The form of the expressions for the lengths of the sides of $T_1$ in terms of $x$ suggests the possibility of finding an explicit relationship between these 3 side lengths, especially since one of the side lengths is just $x$, and if we can find such a relationship that is also homogeneous in these lengths, then the relationship will hold for all right triangles since a homogeneous relationship is preserved by scaling. And, indeed, the desired algebraic identity is $x^2 + (\frac{1-x^2}{2})^2 = (\frac{1+x^2}{2})^2$, hence, the Pythagorean theorem. (Making note of this algebraic identity without knowing the Pythagorean theorem might be a bit of a trick, but it doesn’t seem unreasonable to think it possible.)
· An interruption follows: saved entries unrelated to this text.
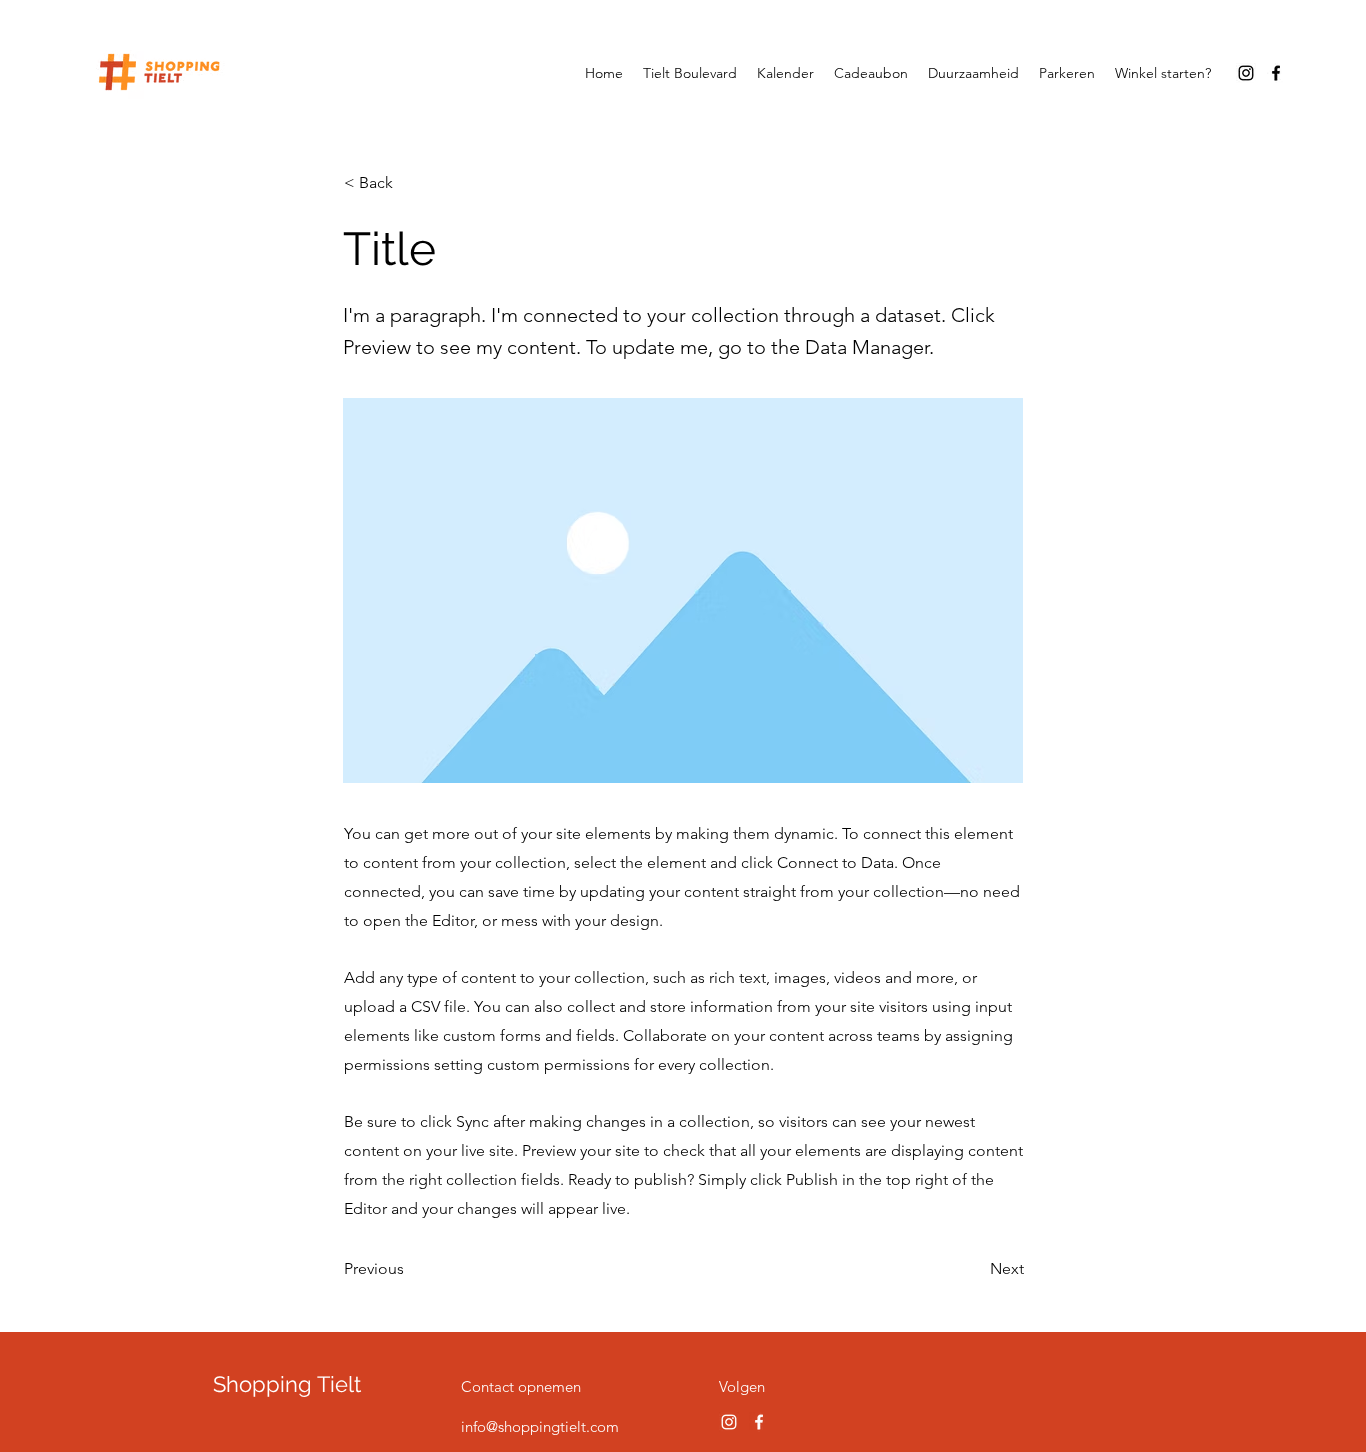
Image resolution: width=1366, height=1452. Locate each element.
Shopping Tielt (287, 1384)
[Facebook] (1276, 73)
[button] (410, 183)
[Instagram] (1246, 73)
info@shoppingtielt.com (540, 1426)
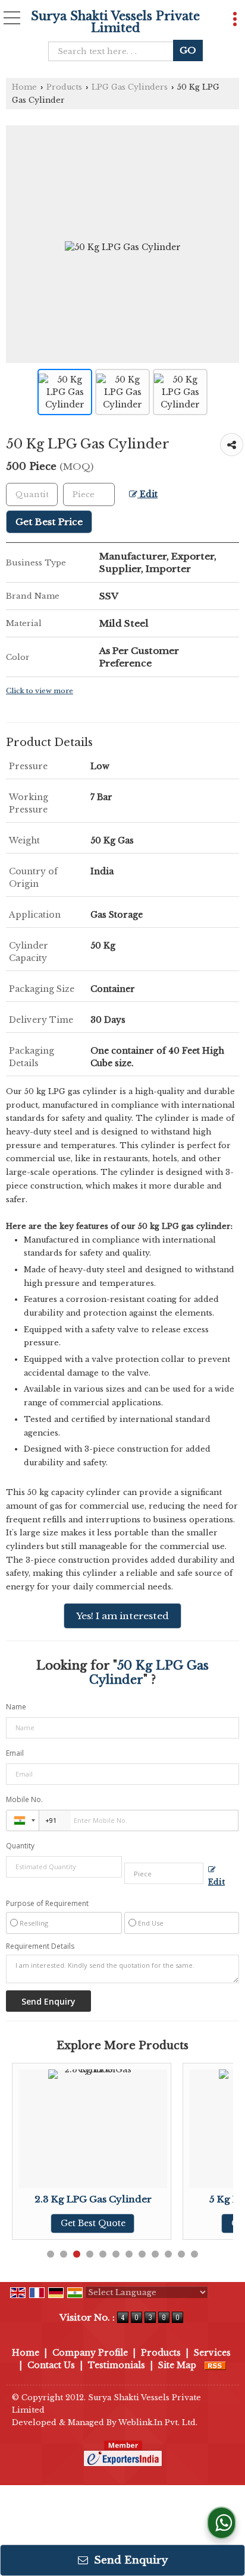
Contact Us (51, 2365)
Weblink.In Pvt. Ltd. (157, 2422)
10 (168, 2254)
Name (16, 1707)
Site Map (177, 2365)
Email (15, 1753)
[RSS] (215, 2365)
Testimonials (116, 2365)
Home (24, 87)
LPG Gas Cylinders (130, 87)
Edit (147, 494)
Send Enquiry (129, 2560)
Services (212, 2352)
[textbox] (114, 51)
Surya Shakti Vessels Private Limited (115, 22)
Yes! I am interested (122, 1616)
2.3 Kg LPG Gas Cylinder (89, 2199)
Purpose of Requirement (47, 1903)
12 (194, 2254)
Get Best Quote (89, 2223)
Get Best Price (49, 521)
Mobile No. (24, 1799)
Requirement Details (40, 1946)
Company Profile (90, 2352)
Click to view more (39, 691)
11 (181, 2254)
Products (64, 87)
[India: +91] (22, 1820)
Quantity (20, 1846)
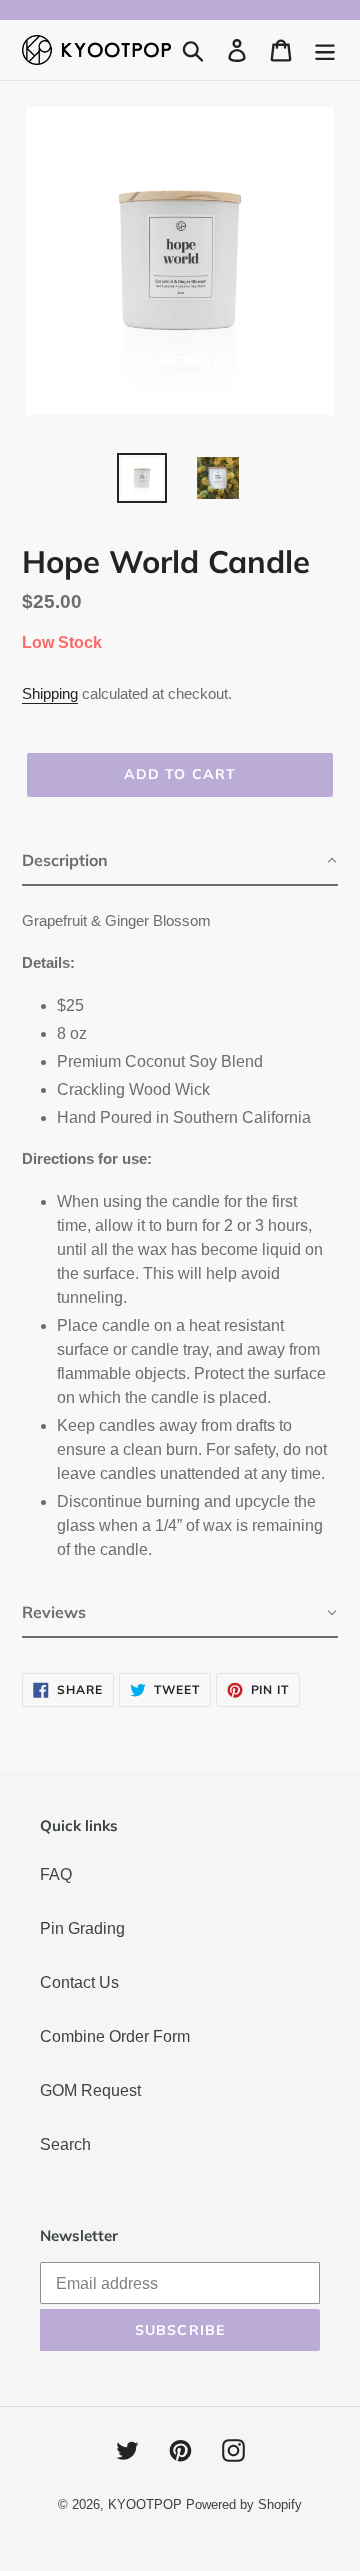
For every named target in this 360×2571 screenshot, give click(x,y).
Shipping (50, 693)
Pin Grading (82, 1928)
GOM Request (90, 2090)
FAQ (56, 1874)
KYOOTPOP (145, 2504)
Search (65, 2144)
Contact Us (79, 1982)
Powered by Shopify (244, 2504)
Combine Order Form (115, 2036)
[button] (180, 861)
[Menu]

(Note that $x^2 + \frac{1-x^2}{2} = \frac{1+x^2}{2}$ as well, and this corresponds to the equation $a^2 + b = c$, where $a$ and $b$ are the legs of a right triangle with hypotenuse of length $c$. However, this identity is not homogeneous in the leg lengths, so it is not true that $a^2 + b = c$ for all right triangles. The equation $a^2 + b = c$ holds only for right triangles where $b + c = 1$, i.e. those folded from a unit square.)

In an earlier post, we described David Gale’s method for constructing Pythagorean triples. There, our aim was to find Pythagorean triples, not prove the Pythagorean theorem, so when we spoke of finding the lengths of $T_1$, we had in mind a method that made use of the Pythagorean theorem. One could say that the content of this blog post is that you don’t have to assume the Pythagorean theorem there because you can deduce it instead. In other words, one-fold origami can deliver the Pythagorean theorem from scratch as well as all Pythagorean triples.